If anyone should know what makes a successful mystery, it is Dean James, manager of Houston's 'Murder by the Book,' a nationally renowned mystery bookstore. The world's most famous mystery authors are frequent visitors to the little shop on Bissonette, where a Maltese Falcon statuette lurks from between first editions of Chandler, Hammett and Gardner as well as contemporary writers.

Cruel as the Grave is James' first novel, a murder mystery in the grand style of Agatha Christie but set in the American South. Maggie McLendon, a Ph. D. student living in Houston, and her father Gerard, an English professor, are summoned back to Gerard's family home in Jackson, Mississippi with word that Maggie's grandfather Henry is near death. Maggie has not seen her grandfather or anyone else in her father's family for over twenty-five years because her father and grandfather have been estranged for reasons unknown to her.

Maggie's first surprise after they arrive in Mississippi is the discovery that her family is hugely wealthy. In the finest Agatha Christie tradition, McLendon Manor is enormous, lavish, and populated by an extended family full of carefully guarded secrets. Maggie and Gerard discover on their arrival that while Henry's health is poor, news of his impending demise has been exaggerated. Family members have conspired to bring the two men back together while there is still time.
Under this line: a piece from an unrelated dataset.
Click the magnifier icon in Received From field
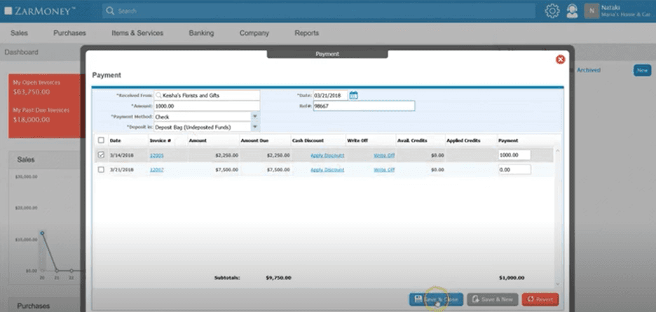 158,95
The manipulated reunion is a rousing success. By the end of their first day in Mississippi, Gerard has smoothed over his differences with his father. Maggie is enchanted to make the acquaintance of her long-lost family members, motley crew that they are. Murder puts a crimp in the family gathering when someone violently pushes Henry McLendon into an early grave. Only a member of the household could have committed the murder, which took place while the family watched a movie. Maggie and her great-aunt Helena are the only two potential suspects who have alibis.
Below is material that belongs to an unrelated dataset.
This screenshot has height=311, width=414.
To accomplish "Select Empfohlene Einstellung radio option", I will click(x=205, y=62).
The two women take it upon themselves to delve into the mysteries held firmly by the McLendon clan. The results of Maggie's investigation hint at another possible murder, the death of her grandmother twenty-seven years earlier, an event that corresponded with the last time her father and her grandfather spoke.

In English mystery tradition, the inquiry does little at first to narrow down the list of suspects but rather reveals that everyone in the household had a valid reason to commit the murder. The police, however, soon declare that Maggie's father heads their list of suspects. As the past threatens to give up all of its secrets, the killer strikes again in an effort to ward off discovery.

James does a magnificent job of reconstructing the ambience of an English "cozy" mystery. The characters are well-drawn and fully realized. The intricacies of the mystery are logical and Maggie and her cohorts unravel the pieces in a logical and satisfying manner. If there is any weakness to the story, it is that the police's suspicion of any particular character is never seriously threatening. The police facilitate Maggie's investigation by conducting their serial interviews to establish the minute details surrounding the crimes and putting all of the players in their respective places.

One at a time, Maggie rattles the skeletons in the McLendon closet and pushes the murder, who has been harboring resentment and rage for decades, to the breaking point. The ultimate tension is whether she will be able to bring the killer to justice before more members of the family end up dead in the cozy drawing rooms of McLendon manor.